Biological activity of dendrimer–methylglyoxal complexes for improved therapeutic efficacy against malignant cells

Abstract

The clinical application of methylglyoxal (MG, a normal human metabolite) for cancer therapy is limited by its facile enzymatic degradation. The present investigation was aimed at exploring the potential anticancer therapy of methylglyoxal loaded polyamidoamine (PAMAM) dendrimers with different terminal groups (PAMAM/MG). Uniform PAMAM-NH₂/MG with an average particle size of 55 ± 5 nm and high encapsulation efficiencies (EE) of 82 ± 2% have been characterized by transmission electron microscopy (TEM) and spectroscopic techniques. Compared to the free MG, a slow release of MG from the dendrimer complex was ∼85 ± 2% after 24 hours, suggesting the potential of the dendrimers as a sustained drug delivery system. PAMAM-NH₂/MG possesses biocompatibility with no hemolytic activity and is highly effective in growth inhibition of mice carcinoma and sarcoma cells. PAMAM-NH₂/MG selectively reduced cell viability of Hela cells with an IC₅₀ value of 0.4 ± 0.15 μg mL⁻¹ while more than 90% of normal fibroblast cells have been found to be viable at a similar dose. Interestingly, even a lower dose of MG (∼250 times) in PAMAM-NH₂/MG can effectively target Hela cells in comparison to free MG. TEM images demonstrated the ultra structural changes of Hela cells after being treated with PAMAM-NH₂/MG and also confirmed cellular uptake.
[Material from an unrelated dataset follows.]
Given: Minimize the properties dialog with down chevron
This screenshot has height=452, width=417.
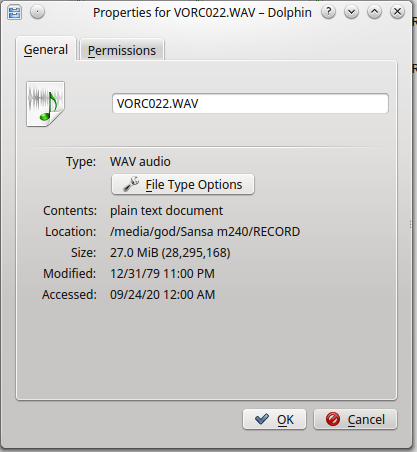Looking at the screenshot, I should [x=351, y=13].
DNA damage as measured by comet assay was found to be dose dependent for mice carcinoma and sarcoma cells but no such genotoxic response was observed in human lymphocytes, after treatment with PAMAM-NH₂/MG. Thus, dendrimer encapsulated MG might be an effective strategy to target the cancer cells and further improvements of the surface functionality of dendrimers can be used as a valuable tool for the development of novel therapeutics in nano-oncology.